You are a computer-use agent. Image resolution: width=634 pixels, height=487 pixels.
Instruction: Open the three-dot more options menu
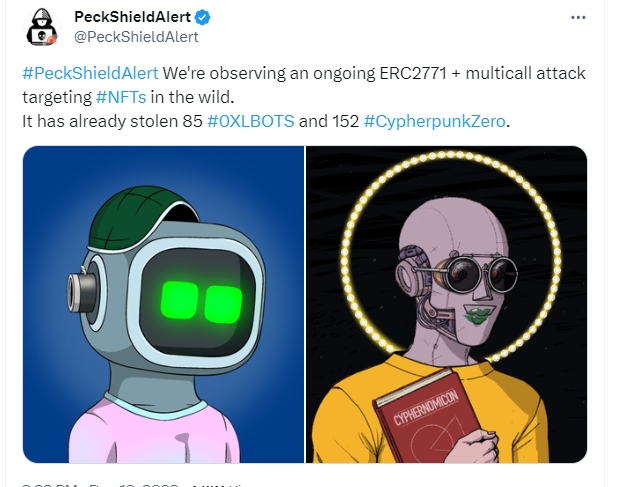(578, 17)
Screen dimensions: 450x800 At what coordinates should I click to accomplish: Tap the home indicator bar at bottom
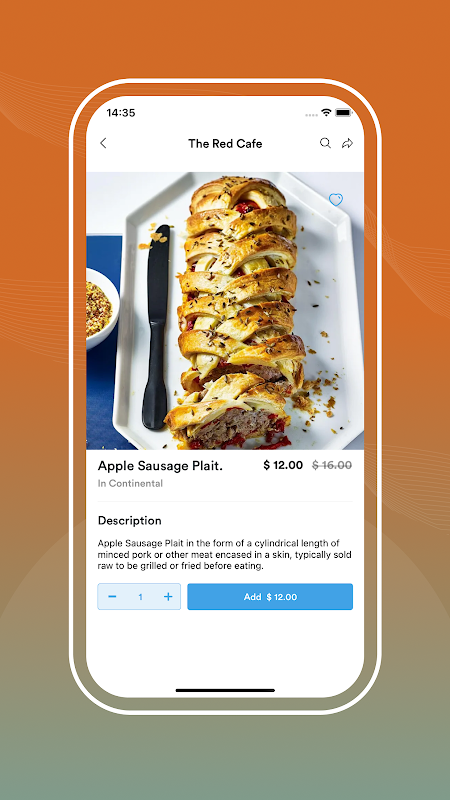[225, 690]
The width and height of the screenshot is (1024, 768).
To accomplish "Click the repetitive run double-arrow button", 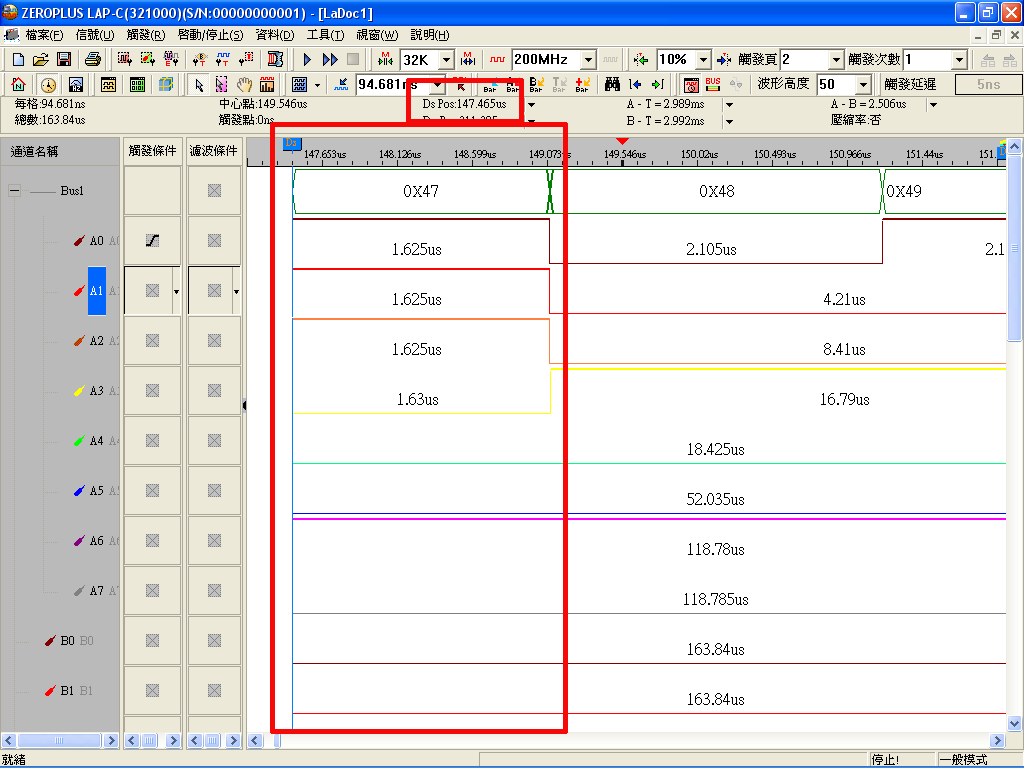I will pos(330,60).
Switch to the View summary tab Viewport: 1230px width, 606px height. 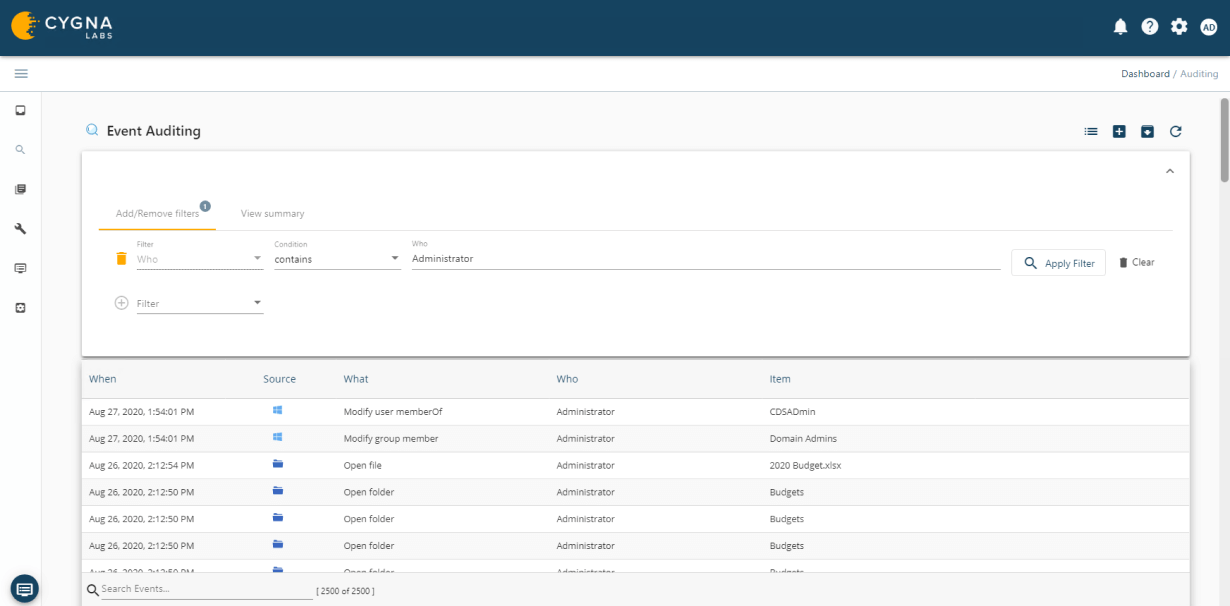point(272,213)
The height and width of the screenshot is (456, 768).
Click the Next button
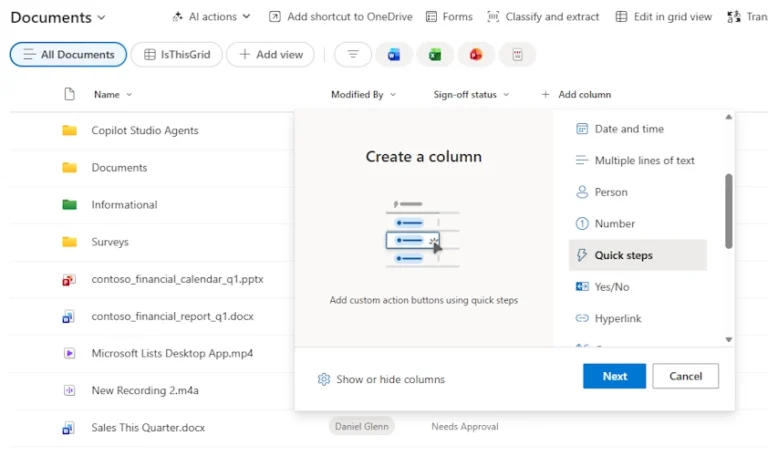tap(614, 376)
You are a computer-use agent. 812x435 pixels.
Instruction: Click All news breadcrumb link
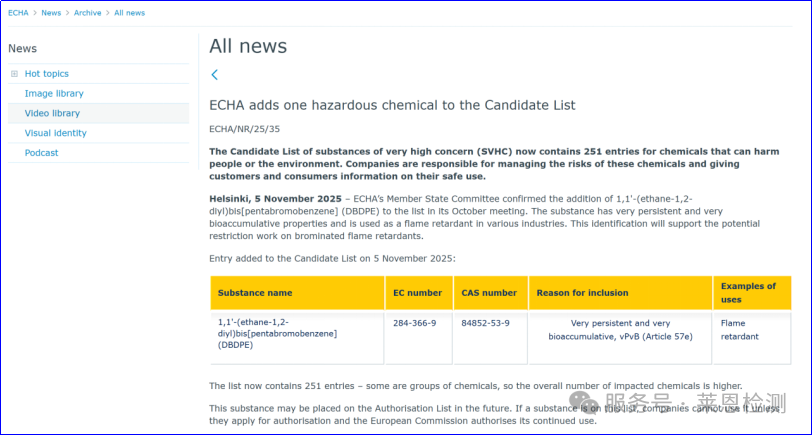click(x=129, y=13)
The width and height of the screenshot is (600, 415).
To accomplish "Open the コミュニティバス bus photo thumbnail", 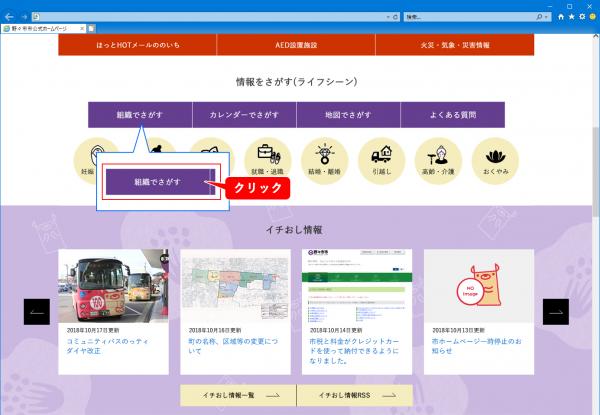I will (x=113, y=286).
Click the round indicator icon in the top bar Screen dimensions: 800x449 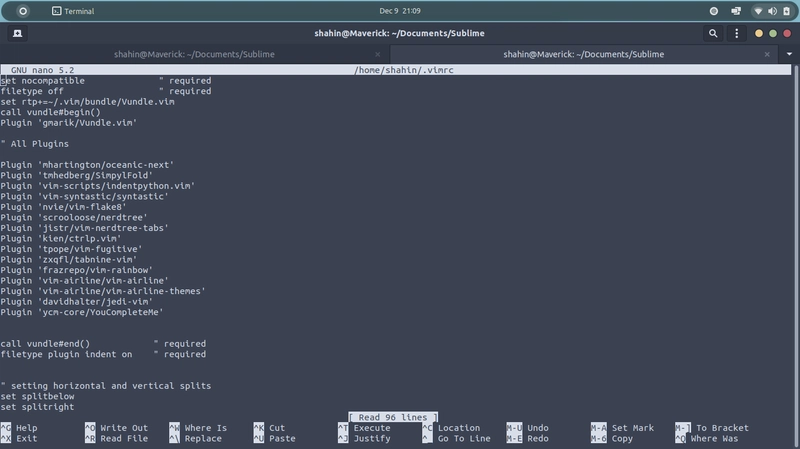point(713,11)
__________
Exercise prompt: Return each line of the listing that holds the string "screenshot".

Answer to this task:
The width and height of the screenshot is (1024, 768).
The height and width of the screenshot is (456, 768).
The width and height of the screenshot is (600, 415).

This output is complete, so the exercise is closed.